= Chūma =

Chūma (中馬, chūma) was a system of private cargo transportation in medieval Shinano Province, Japan.

Due to the mountainous terrain in Shinano, it was not possible to transport agricultural goods and other cargo via a system of inland waterways. As a result, a number of private companies began using packhorses to move supplies through the area. They found themselves in direct competition with the official post-station system, over which they had significant advantages (for example, packhorse teams were not obliged to reload their goods onto fresh horses at each waystation). Conflicts between representatives of the two systems were not uncommon. Because the Ina road which was the main thoroughfare of Shinano was not under direct control of the bakufu government (and had little official traffic), packhorse operators were able to monopolise the freight trade.

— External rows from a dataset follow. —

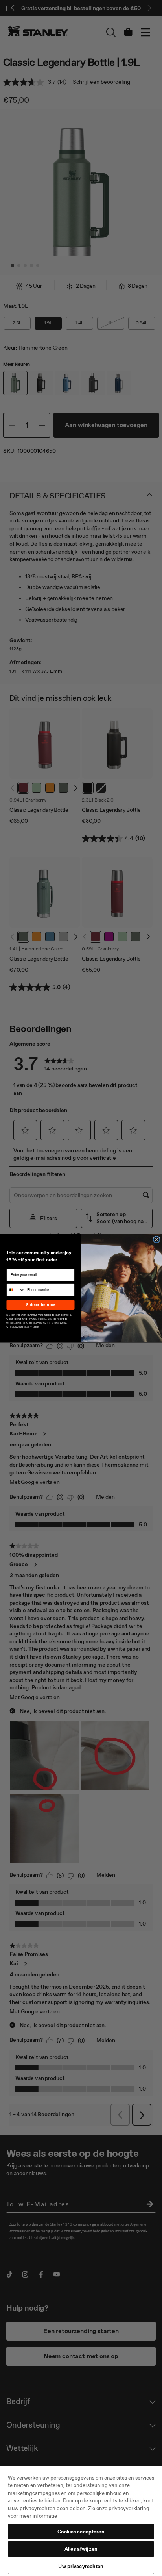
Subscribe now (40, 1304)
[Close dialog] (156, 1240)
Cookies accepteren (80, 2532)
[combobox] (16, 1290)
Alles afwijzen (81, 2549)
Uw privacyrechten (80, 2566)
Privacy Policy (37, 1318)
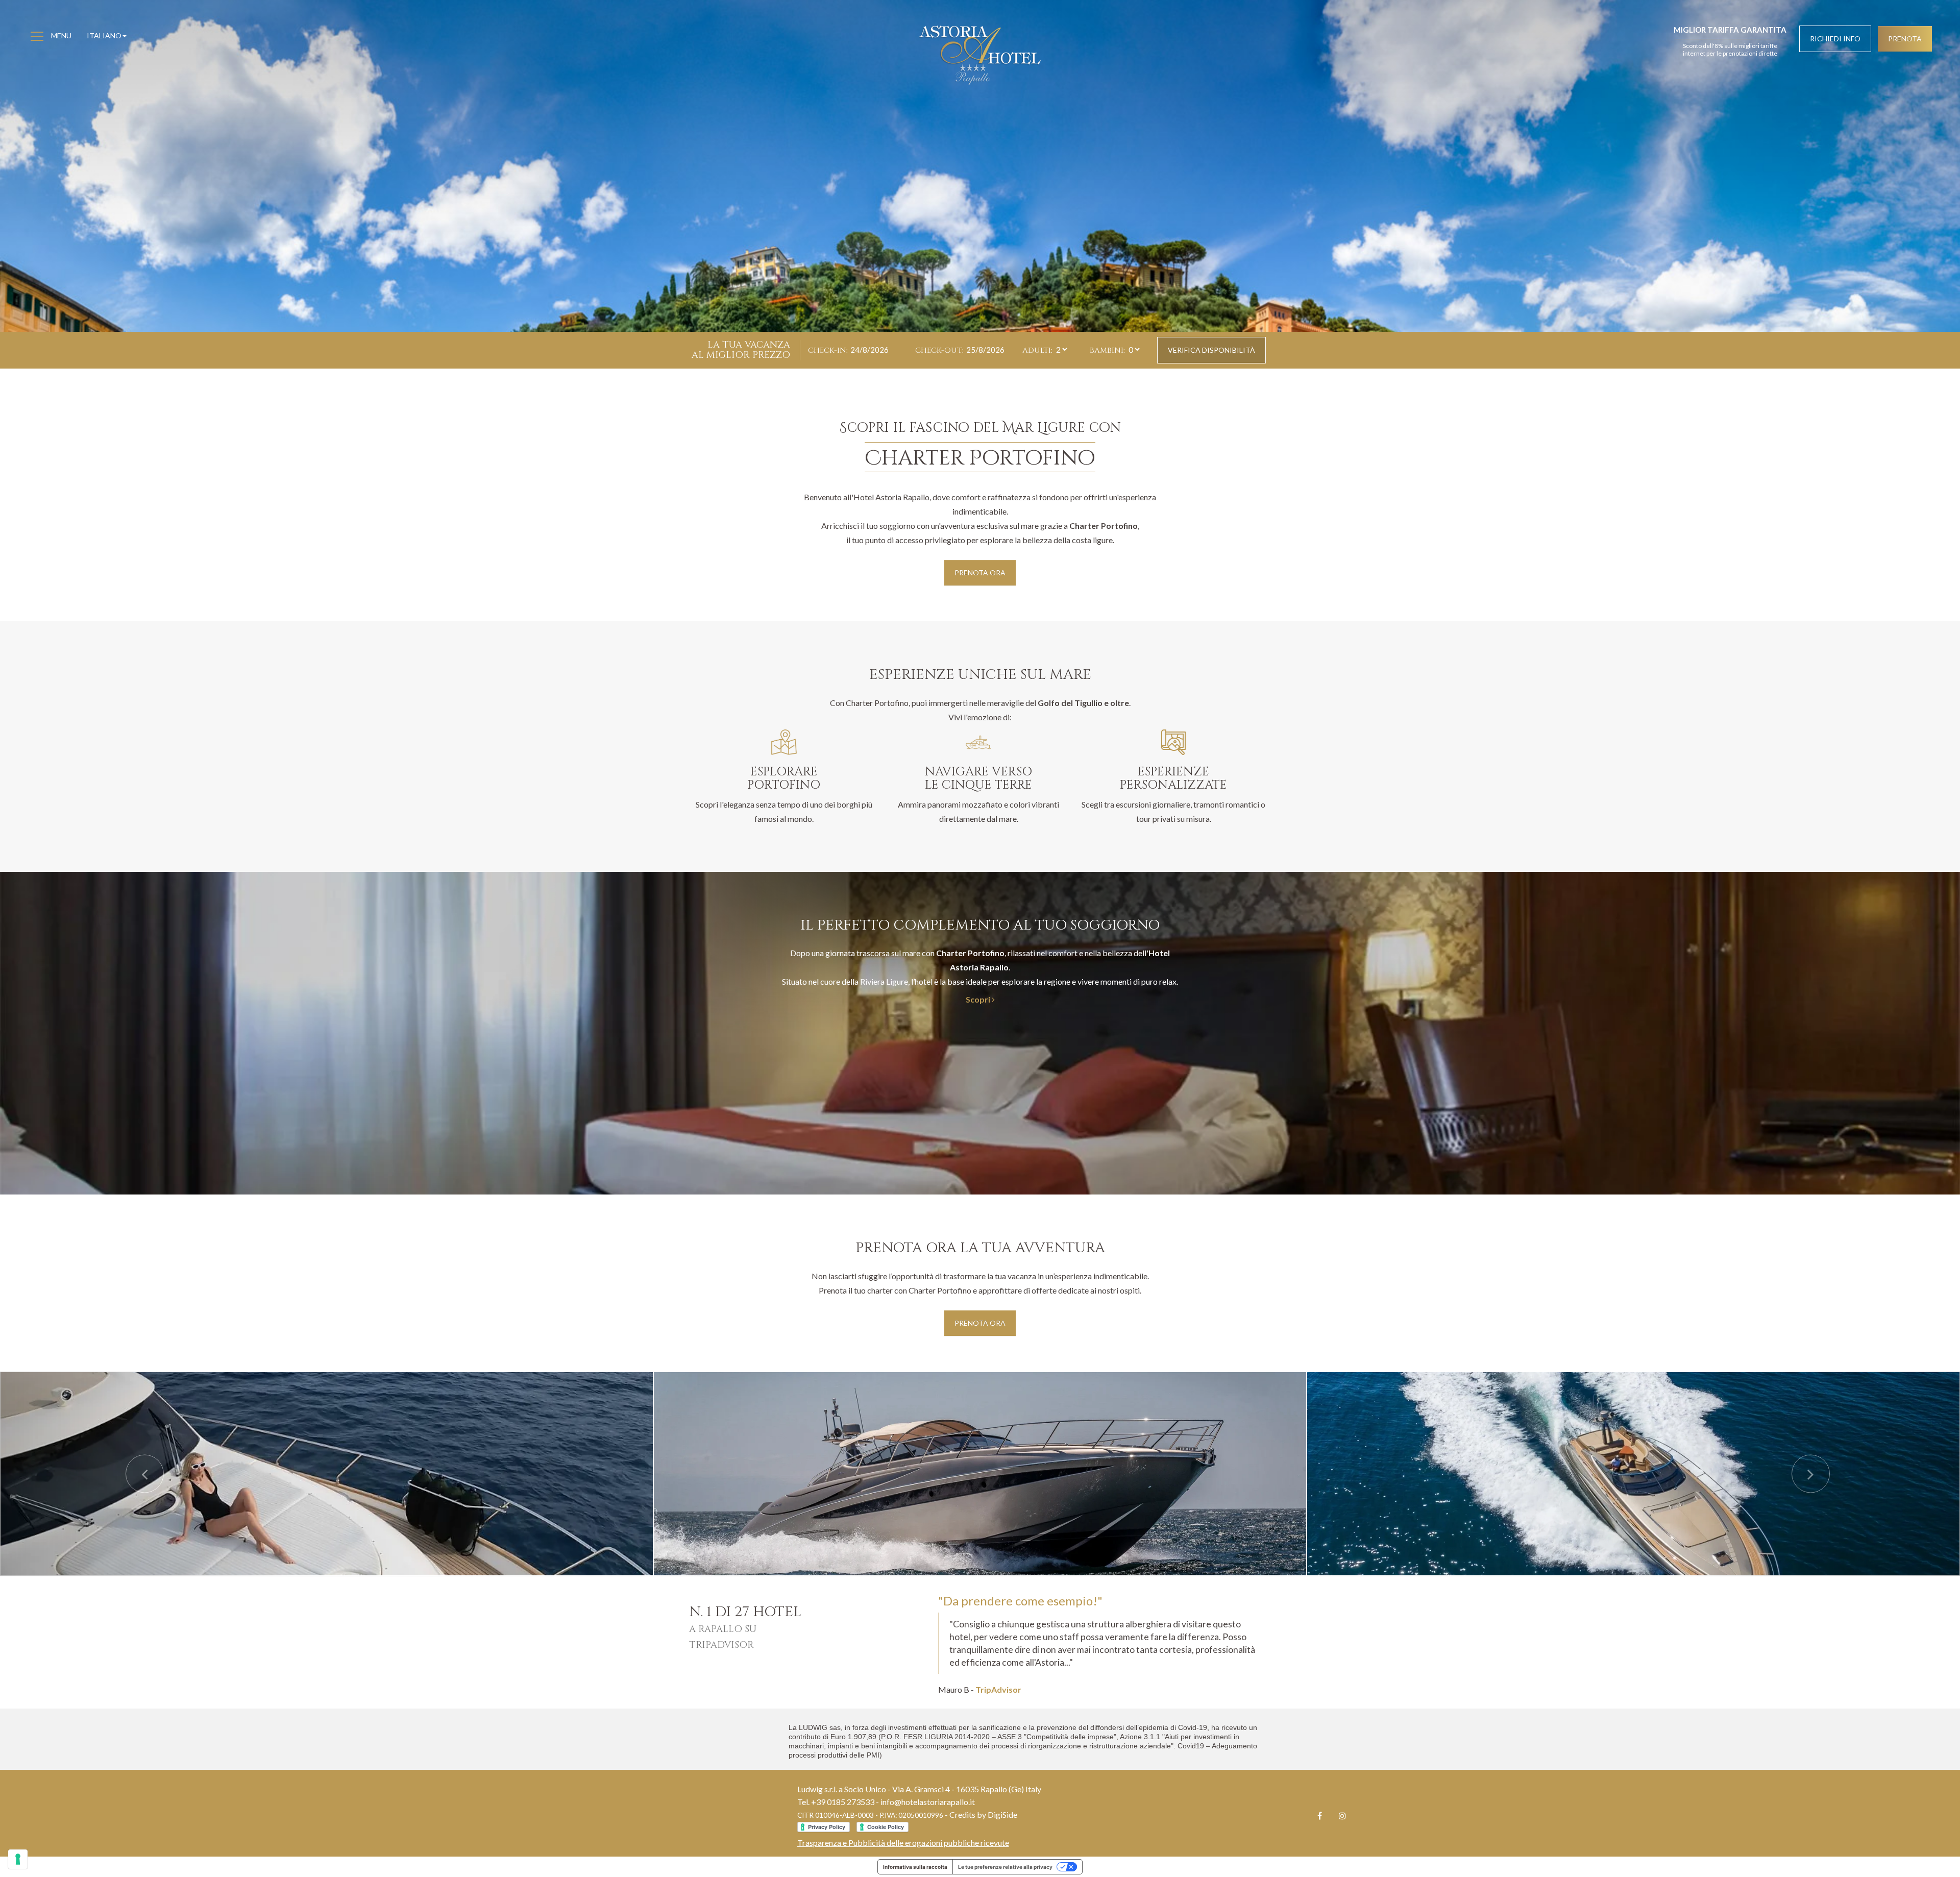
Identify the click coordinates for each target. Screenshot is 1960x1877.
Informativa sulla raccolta (915, 1867)
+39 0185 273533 (842, 1802)
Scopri (979, 999)
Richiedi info (1835, 38)
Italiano (104, 35)
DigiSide (1002, 1814)
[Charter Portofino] (326, 1474)
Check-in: (828, 350)
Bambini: (1107, 350)
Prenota (1905, 38)
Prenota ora (980, 572)
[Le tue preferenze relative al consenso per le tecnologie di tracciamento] (18, 1859)
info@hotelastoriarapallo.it (927, 1802)
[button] (147, 1474)
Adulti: (1037, 350)
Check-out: (939, 350)
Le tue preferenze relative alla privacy (1005, 1867)
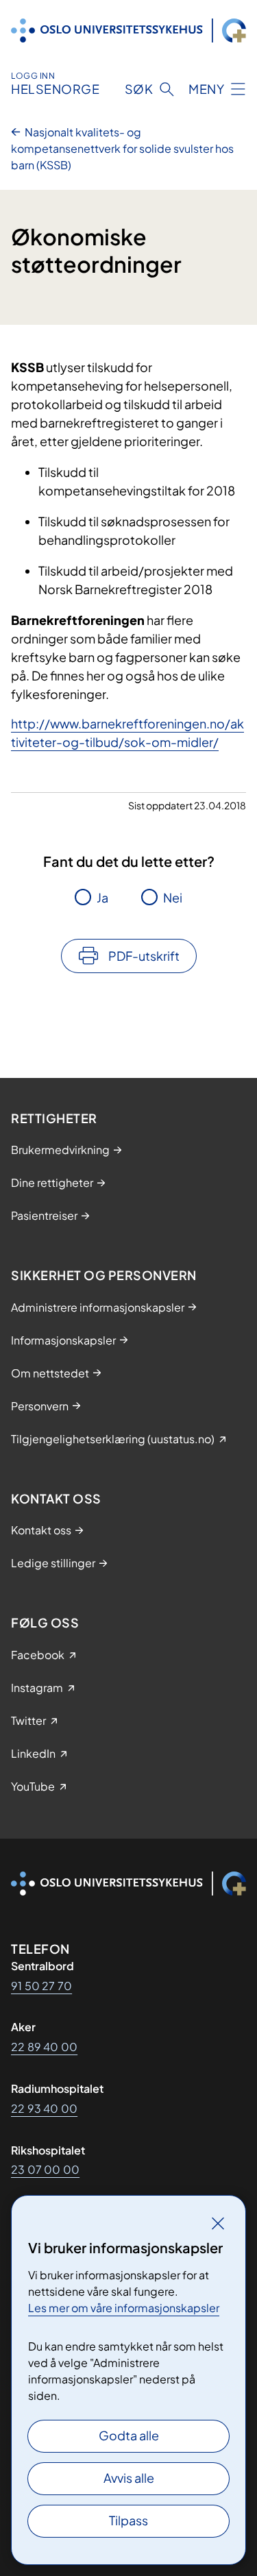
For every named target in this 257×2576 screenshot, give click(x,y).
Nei (172, 897)
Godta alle (129, 2435)
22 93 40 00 (44, 2108)
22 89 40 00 (44, 2046)
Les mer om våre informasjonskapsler (123, 2308)
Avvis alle (128, 2478)
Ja (102, 897)
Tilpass (128, 2520)
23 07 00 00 (45, 2169)
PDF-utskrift (144, 956)
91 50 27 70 (41, 1985)
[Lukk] (218, 2223)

Packhorse couriers in Shinano fell into three main types. The first were local peasants, hauling their goods and those of their neighbours to market. The second were carriers from nearby Iida, hired by merchants there to bring produce to the town. Finally, there were groups of independent traders who purchased, transported and sold goods on their own initiative. In the late seventeenth century, representatives from all three of these groups founded the chuma nakama, a semi-formal trade association, to promote the interests of packhorse operators and resist the attacks of the official post-station system.

Legalised by the authorities in 1673, by 1764 chuma was sufficiently lucrative that the shogunate introduced specific legislation to regulate it.